▸ **Problem description**
Copy out the following lines word for word, starting at the line containing "Click the file upload icon in sidebar" and ending after the line containing "(x=1343, y=25)".

▸ **Source data**

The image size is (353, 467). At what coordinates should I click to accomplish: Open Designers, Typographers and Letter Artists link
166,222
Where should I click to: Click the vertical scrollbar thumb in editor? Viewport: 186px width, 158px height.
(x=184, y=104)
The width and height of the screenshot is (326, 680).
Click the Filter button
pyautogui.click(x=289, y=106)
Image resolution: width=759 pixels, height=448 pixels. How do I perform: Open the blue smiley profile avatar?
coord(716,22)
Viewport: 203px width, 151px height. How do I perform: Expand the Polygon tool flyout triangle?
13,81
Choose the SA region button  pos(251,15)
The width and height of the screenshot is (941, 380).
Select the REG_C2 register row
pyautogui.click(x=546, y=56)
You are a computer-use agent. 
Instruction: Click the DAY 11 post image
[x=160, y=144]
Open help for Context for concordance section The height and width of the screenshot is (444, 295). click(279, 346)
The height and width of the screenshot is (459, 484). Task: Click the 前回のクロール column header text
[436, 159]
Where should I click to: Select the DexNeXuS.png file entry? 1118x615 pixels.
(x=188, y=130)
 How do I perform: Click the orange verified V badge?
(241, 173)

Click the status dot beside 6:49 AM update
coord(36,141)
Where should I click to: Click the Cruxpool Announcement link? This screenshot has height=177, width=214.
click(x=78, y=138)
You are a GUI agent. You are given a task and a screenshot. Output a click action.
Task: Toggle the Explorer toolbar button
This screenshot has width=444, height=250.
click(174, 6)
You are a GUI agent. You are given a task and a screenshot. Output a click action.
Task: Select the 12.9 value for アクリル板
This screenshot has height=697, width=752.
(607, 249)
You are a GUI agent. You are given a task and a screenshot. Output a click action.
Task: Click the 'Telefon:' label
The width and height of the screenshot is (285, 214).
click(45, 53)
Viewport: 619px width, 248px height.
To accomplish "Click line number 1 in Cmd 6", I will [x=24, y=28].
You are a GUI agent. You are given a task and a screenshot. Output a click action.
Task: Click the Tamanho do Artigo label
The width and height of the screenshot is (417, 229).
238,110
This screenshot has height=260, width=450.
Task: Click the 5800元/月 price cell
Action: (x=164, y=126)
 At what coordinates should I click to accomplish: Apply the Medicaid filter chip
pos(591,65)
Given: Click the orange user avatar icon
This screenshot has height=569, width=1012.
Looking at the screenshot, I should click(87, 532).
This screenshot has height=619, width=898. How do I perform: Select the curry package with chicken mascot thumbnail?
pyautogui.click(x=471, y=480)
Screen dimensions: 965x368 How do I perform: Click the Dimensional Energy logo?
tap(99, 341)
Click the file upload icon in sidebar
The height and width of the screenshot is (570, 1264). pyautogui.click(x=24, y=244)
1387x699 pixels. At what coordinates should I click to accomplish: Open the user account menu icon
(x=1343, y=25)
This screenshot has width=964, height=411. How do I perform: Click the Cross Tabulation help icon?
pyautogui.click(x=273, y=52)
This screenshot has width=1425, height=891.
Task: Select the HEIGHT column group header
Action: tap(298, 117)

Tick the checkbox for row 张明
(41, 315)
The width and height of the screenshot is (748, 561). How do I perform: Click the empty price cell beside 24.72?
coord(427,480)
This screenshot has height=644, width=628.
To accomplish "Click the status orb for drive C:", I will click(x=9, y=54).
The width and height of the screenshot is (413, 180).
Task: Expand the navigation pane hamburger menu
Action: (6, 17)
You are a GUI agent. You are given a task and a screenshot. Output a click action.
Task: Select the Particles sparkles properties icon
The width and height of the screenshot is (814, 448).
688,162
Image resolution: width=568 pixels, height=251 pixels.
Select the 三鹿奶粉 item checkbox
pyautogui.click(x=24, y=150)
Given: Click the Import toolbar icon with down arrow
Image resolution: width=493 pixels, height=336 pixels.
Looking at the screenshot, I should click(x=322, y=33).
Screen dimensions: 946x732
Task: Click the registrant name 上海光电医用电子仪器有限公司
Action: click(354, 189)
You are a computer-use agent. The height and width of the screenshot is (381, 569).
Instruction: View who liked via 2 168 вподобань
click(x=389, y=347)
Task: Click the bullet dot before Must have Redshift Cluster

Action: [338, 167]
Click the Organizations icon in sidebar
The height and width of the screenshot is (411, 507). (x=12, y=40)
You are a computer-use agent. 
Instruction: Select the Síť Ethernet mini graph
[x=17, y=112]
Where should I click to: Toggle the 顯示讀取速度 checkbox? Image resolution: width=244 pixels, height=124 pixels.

▸ **Response to the task**
Click the file upload icon in sidebar
The height and width of the screenshot is (570, 1264). pyautogui.click(x=24, y=244)
1387x699 pixels. At what coordinates should I click to accomplish: Open the user account menu icon
(x=1343, y=25)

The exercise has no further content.